Extrait fourni
· · · · · · ·

Le député Taymour Joumblatt reçu à Aïn el-Tiné par le président de la Chambre Nabih Berry, en 2018. Photo tirée du compte Flickr du Parlement.
Le compromis est le maître mot qui résume l’approche de Walid Joumblatt dans le dossier de la présidentielle. Et si le leader druze presse depuis longtemps dans ce sens, son fils Taymour, à la tête du Parti socialiste progressiste depuis un an, veut passer aux choses concrètes. Après son séjour à Doha, il y a deux semaines, et la cinquième visite de l’émissaire français pour le Liban, Jean-Yves Le Drian, qui a mis en garde contre « la disparition du Liban politique » si le pays ne se dote pas d’un président de la République le plus rapidement possible, le député du Chouf lance une initiative visant à convaincre tous les chefs de file politique d’aller vers une sorte de « dialogue » qui défricherait le terrain devant un accord élargi autour du prochain locataire de Baabda. Sauf que Taymour Joumblatt rentre en scène à l’heure où le président de la Chambre, Nabih Berry – partenaire de Walid Joumblatt – conditionne la convocation d'une séance électorale à la tenue d'un dialogue national en amont, ce que l'opposition rejette catégoriquement. Avant le PSP, le bloc de la Modération nationale (ex-haririens) avait essayé de trouver un terrain d'entente en proposant des « concertations » informelles entre les députés, en vain.
« Notre initiative est née d’une idée de Taymour, mais aussi de Walid Joumblatt, qui s’étaient entretenus avec M. Le Drian la semaine dernière », confie à L’Orient-Le Jour Marwan Hamadé, député du Chouf, proche de Moukhtara. « D’autant plus que ce que nous avons entendu au Qatar et en France est dangereux », souligne, pour sa part Hadi Aboul Hosn, son collègue de Baabda, dans une référence aux mises en garde contre un risque « sérieux » de guerre totale entre le Liban et Israël.
« Il nous faut donc tenter de faire bouger les choses, surtout que notre positionnement centriste nous permet de dialoguer avec tout le monde », explique encore M. Hamadé. Taymour Joumblatt prévoit d'ailleurs des entretiens avec les leaders politiques de tous bords, du chef des Forces libanaises, Samir Geagea, à son grand adversaire chrétien, le numéro un du CPL, Gebran Bassil, en passant par les blocs du Renouveau (opposition) et de la Modération nationale. Une réunion est même prévue avec Sleiman Frangié, candidat du tandem chiite Amal-Hezbollah à la présidence. Selon les informations de L’OLJ, Ghazi Aridi, ancien ministre joumblattiste, s’est réuni lundi avec une délégation du Hezbollah. « C’est un entretien tout à fait ordinaire dans le cadre de nos rencontres périodiques avec ce parti », précise toutefois Bilal Abdallah, député du Chouf.

· · · · · · ·

Données enregistrées
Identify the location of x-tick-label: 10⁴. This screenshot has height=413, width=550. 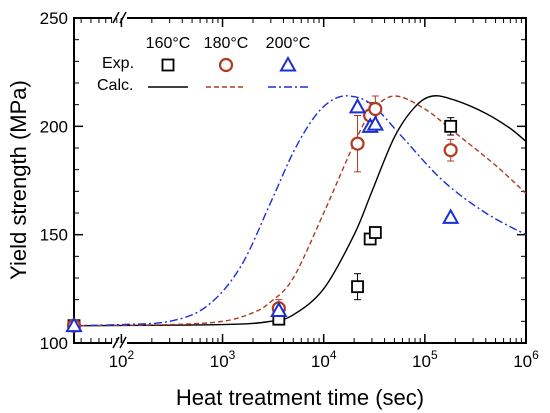
(324, 360).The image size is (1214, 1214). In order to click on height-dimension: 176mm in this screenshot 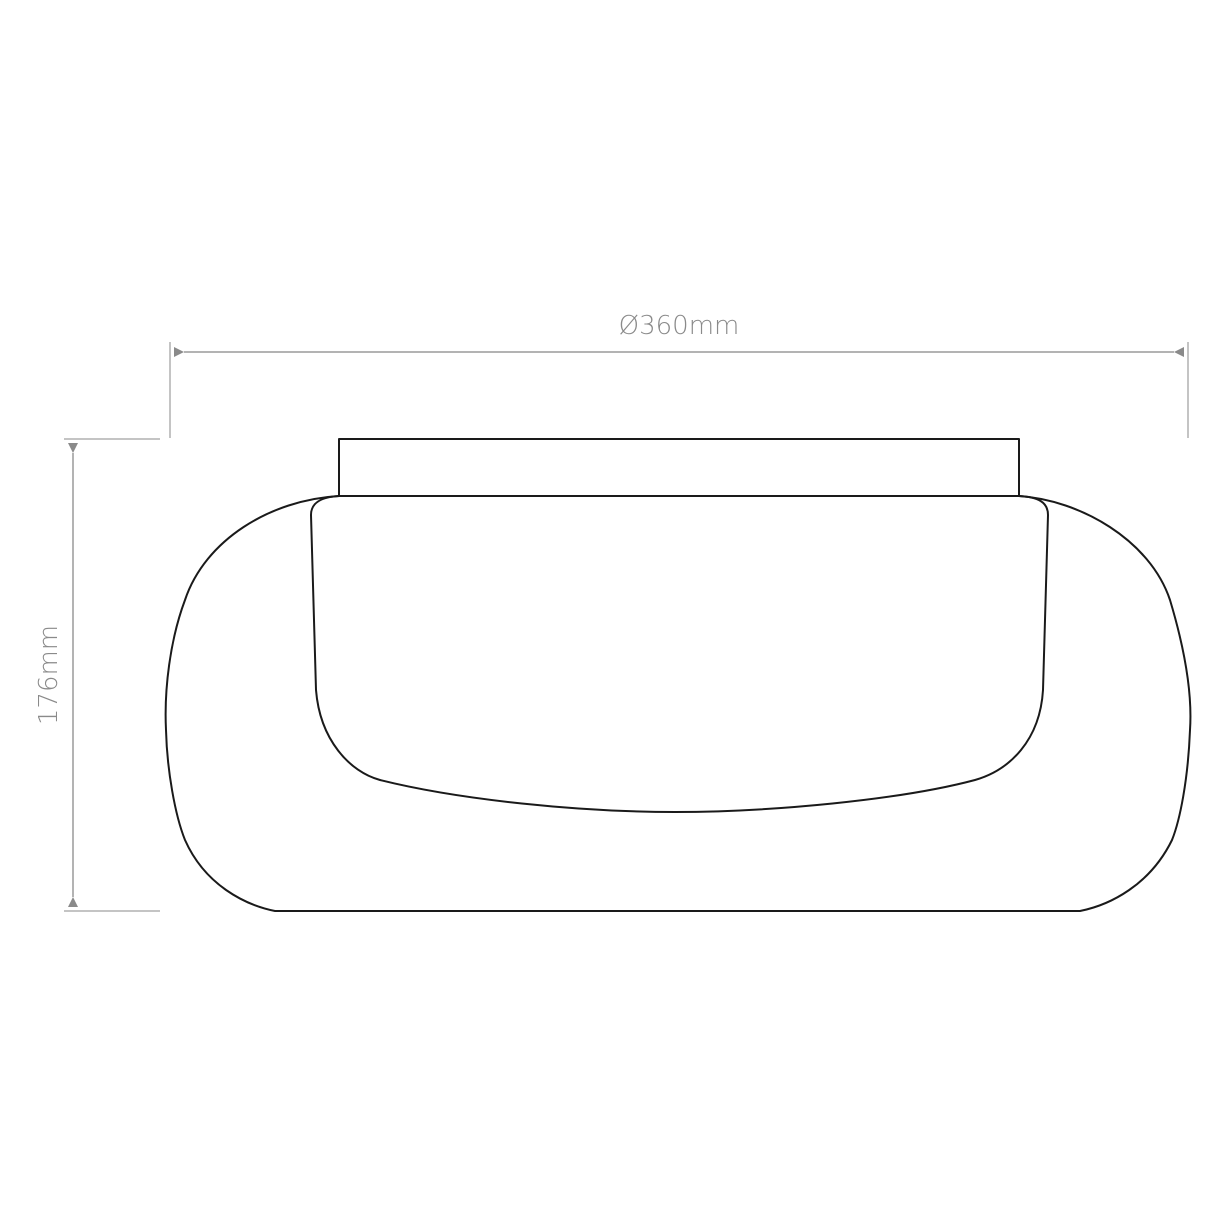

· · · · · · ·

Travail à effectuer
**A.** Traduisez en anglais cette phrase de l'article sur l'initiative de Taymour Joumblatt : « Avant le PSP, le bloc de la Modération nationale (ex-haririens) avait essayé de trouver un terrain d'entente en proposant des « concertations » informelles entre les députés, en vain. »
**B.** D'après l'article sur l'initiative de Taymour Joumblatt, qu'est-ce qui permet au PSP de dialoguer avec tous les camps politiques ? Répondez en une à trois phrases.
**C.** Prolongez l'article sur l'initiative de Taymour Joumblatt à partir de sa dernière phrase.

Réponses par consigne
**A.** Before the PSP, the National Moderation bloc (former Hariri supporters) had tried to find common ground by proposing informal "consultations" among the deputies, to no avail.

**B.** Selon Marwan Hamadé, c'est le positionnement centriste du PSP qui lui permet de dialoguer avec tout le monde.

**C.**
Au vu du contexte dans lequel elle intervient, la démarche joumblattiste s’inscrit dans le prolongement des efforts du Quintette impliqué dans le dossier libanais (États-Unis, France, Arabie saoudite, Égypte, Qatar). Dans son fameux communiqué du 16 mai dernier, le groupe a ouvertement plaidé pour l’élection d’une figure de troisième voie, loin du chef des Marada, Sleiman Frangié, et de son adversaire, Jihad Azour, appuyé par l’opposition chrétienne, le Courant patriotique libre et… le PSP. Faut-il en déduire que les joumblattistes sont officiellement en quête d’un substitut à l’ancien ministre des Finances, afin de faciliter la tenue de la présidentielle ? Non, à en croire les cercles de Moukhtara. «Notre initiative ne porte pas sur des noms de présidentiables », dit M. Aboul Hosn. Marwan Hamadé, lui, se veut plus clair. « Il s’agit de pousser vers des tractations qui aboutiraient à la tenue de la présidentielle », dit-il.
« Faux, faux et faux »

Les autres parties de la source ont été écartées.